Bug #117237 Unexpected Duplicate Error in DDL Row Log Apply
Submitted: 19 Jan 4:13 Modified: 21 Jan 11:41
Reporter: Yichang SONG (OCA) Email Updates:
Status: Verified Impact on me:
None 
Category:MySQL Server: InnoDB storage engine Severity:S2 (Serious)
Version:8.0.40, 8.4.3, 9.1.0 OS:Any
Assigned to: CPU Architecture:Any
Tags: Contribution

[19 Jan 4:13] Yichang SONG
Description:
I am reporting a potential bug in the MySQL implementation related to the handling of inconsistencies between leaf and non-leaf nodes during the online DDL process for creating a unique key (UK). Specifically, during the row log apply phase, the inconsistencies between the leaf and non-leaf nodes are not being handled precisely. This leads to situations where insertions that should not be considered duplicates result in unexpected duplicate errors.

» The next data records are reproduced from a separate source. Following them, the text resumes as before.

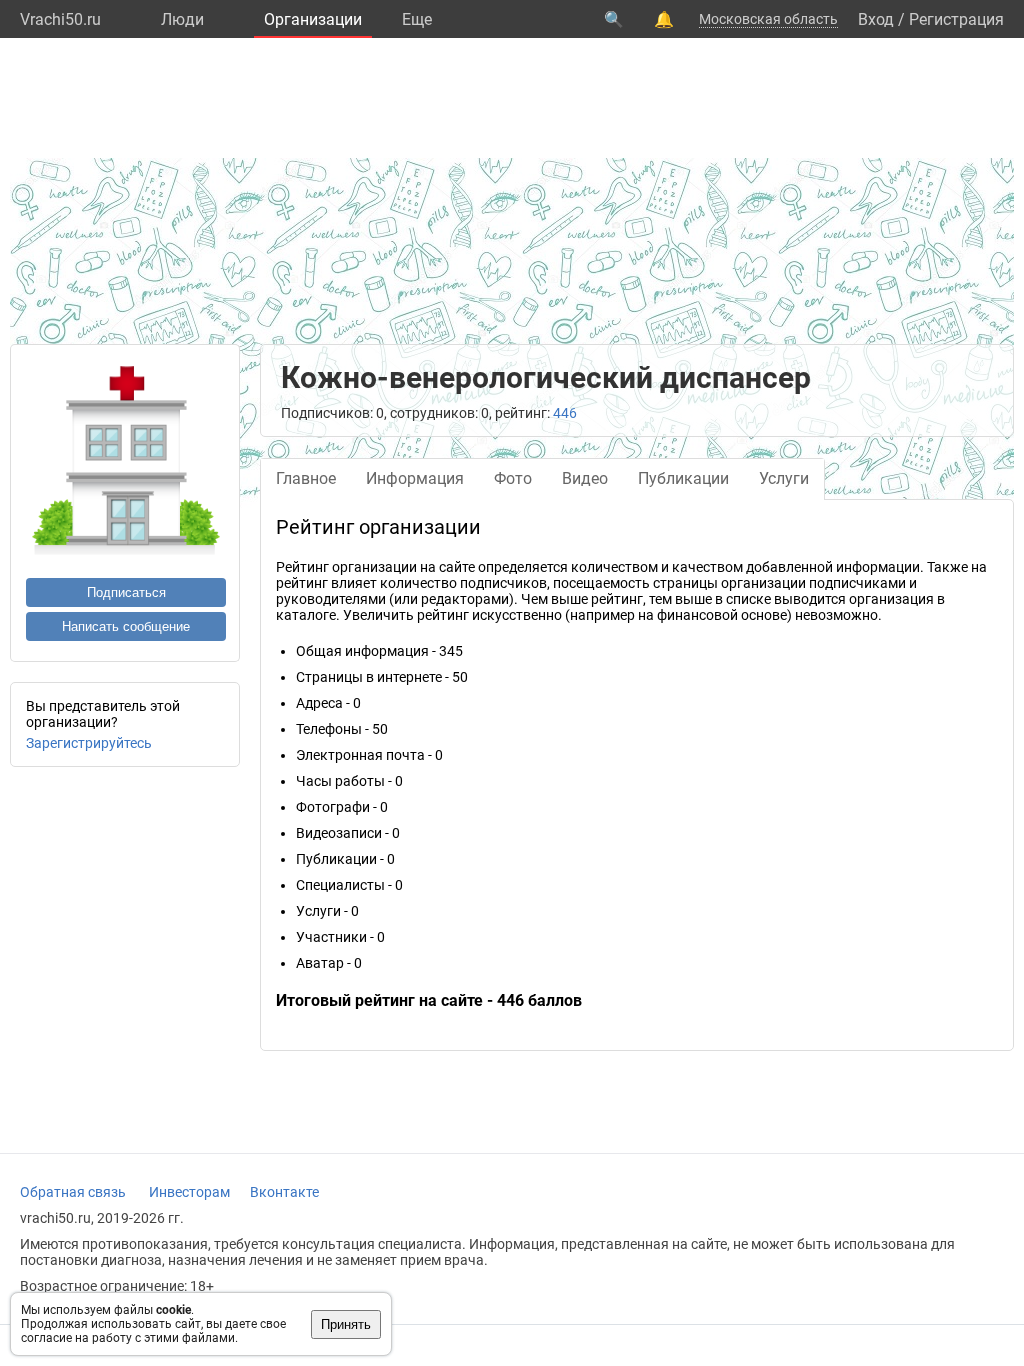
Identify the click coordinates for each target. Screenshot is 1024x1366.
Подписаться (126, 592)
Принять (346, 1324)
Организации (313, 19)
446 (565, 413)
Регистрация (956, 19)
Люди (182, 19)
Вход (876, 19)
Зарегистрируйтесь (89, 743)
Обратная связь (73, 1192)
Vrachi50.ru (60, 19)
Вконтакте (284, 1192)
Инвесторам (189, 1192)
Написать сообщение (126, 626)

The issue arises when optimistically deleting the first record on a leaf node. In such cases, the upper-level nodes are not updated accordingly. As a result, the first record on the leaf node may not be consistent with the records in the upper-level nodes.

During the duplicate check for insertions in the clustered index (as seen in the function row_ins_duplicate_error_in_clust()), even if the query finds that cursor->low_match >= n_unique, the system will not consider it a duplicate if page_rec_is_infimum(rec) is true. I believe the reason for this is that, in such cases, the leaf node actually does not contain a duplicate record, but the record values in the upper-level node do not guarantee consistency with the state of the leaf node. Consequently, the low_match value does not accurately reflect the state of the leaf node.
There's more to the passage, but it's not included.